**Instructions for the task**:
Reproduce the passage of the text on South African government partnerships with non-profit organizations verbatim, from "Read Educational Trust is" to "three booklet formats.".

**Reading text**:
+ + + + + + +

Today, under the leadership of Deputy President Kgalema Motlanthe, the country has moved towards collaboration on HIV and AIDS between government, civil society organisations, the business sector and development partners which saw collective ownership for South Africa’s Global Aids Response Progress Report 2012 which was presented at the 19th United Nations (UN) International World AIDS Conference held recently in Washington DC.
As part of the Women’s month celebrations, Minister of Women, Children and People with Disabilities, Lulu Xingwana, commended the Motsepe Foundation on the Gender Responsive Budget Initiative.
“What impresses me most about this initiative and other initiatives of this nature, is that they are driven by non-governmental organisations to help government achieve part of its mandate and objectives, but most importantly, to improve the quality of the lives of our women, both in urban and rural areas,” she said.
The GRBI, launched in February this year, is an initiative of the Department of Women and People with Disabilities and the Motsepe Foundation. It aims to strengthen the capacity of government to review and analyse budgets to ensure that the needs of women are specifically and equally addressed. This will enhance the building of capacity in communities to enable ordinary women to determine where their priority economic needs and gaps are, and to also establish what resources or intervention mechanisms are needed to address those gaps. This is an excellent example of what government and non-profit organisations can do in working together.
Education is one of the five priorities of this government and was also placed as a defining feature or apex priority of this Administration. In this regard, the launch of READ Educational Trust's 2012 Readathon, from August to October 2012 is heartening news to a government which prioritizes South Africa’s literacy.
Read Educational Trust is a South African based NGO that operates in the education and literacy sectors broadly, and in educator training and school resource provision specifically.
Adhering to tradition, the 2012 campaign will be built around a number of literacy activities, central to which is a handbook that encourages teachers by providing literacy activities and provides them with a selection of stories, quotations, slogans, competitions and posters. It includes a variety of writing frames, examples and illustrations – invaluable for the workshops that will be held over the next three months. Some 4 000 handbooks will be distributed to schools nationally. These can also be downloaded from the READ website in three booklet formats.

+ + + + + + +

**Entries on locating words and elements**:
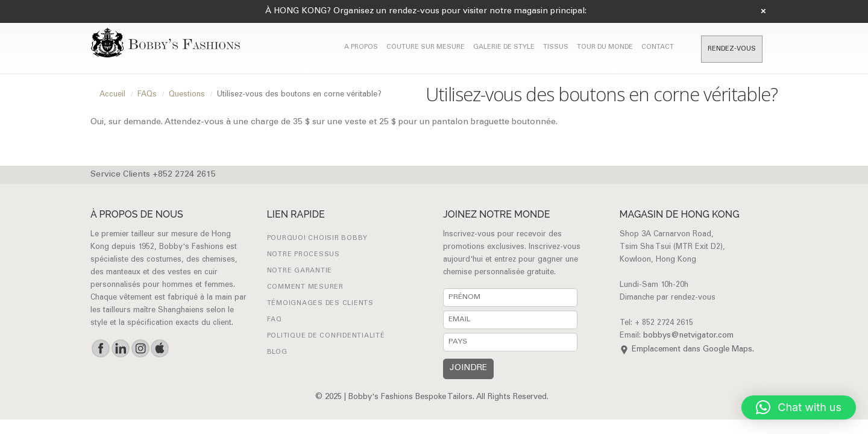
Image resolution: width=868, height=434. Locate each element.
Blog (277, 352)
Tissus (556, 47)
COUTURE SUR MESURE (426, 47)
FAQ (274, 319)
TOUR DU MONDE (605, 47)
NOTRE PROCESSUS (303, 254)
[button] (799, 407)
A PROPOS (361, 47)
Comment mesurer (305, 287)
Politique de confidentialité (326, 336)
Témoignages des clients (320, 303)
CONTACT (658, 47)
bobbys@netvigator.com (688, 336)
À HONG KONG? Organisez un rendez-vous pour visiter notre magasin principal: (426, 11)
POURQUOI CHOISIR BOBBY (318, 238)
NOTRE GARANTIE (300, 271)
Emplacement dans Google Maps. (693, 350)
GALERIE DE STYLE (504, 47)
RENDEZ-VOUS (732, 49)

+ + + + + + +

**Exercise response**:
Read Educational Trust is a South African based NGO that operates in the education and literacy sectors broadly, and in educator training and school resource provision specifically.
Adhering to tradition, the 2012 campaign will be built around a number of literacy activities, central to which is a handbook that encourages teachers by providing literacy activities and provides them with a selection of stories, quotations, slogans, competitions and posters. It includes a variety of writing frames, examples and illustrations – invaluable for the workshops that will be held over the next three months. Some 4 000 handbooks will be distributed to schools nationally. These can also be downloaded from the READ website in three booklet formats.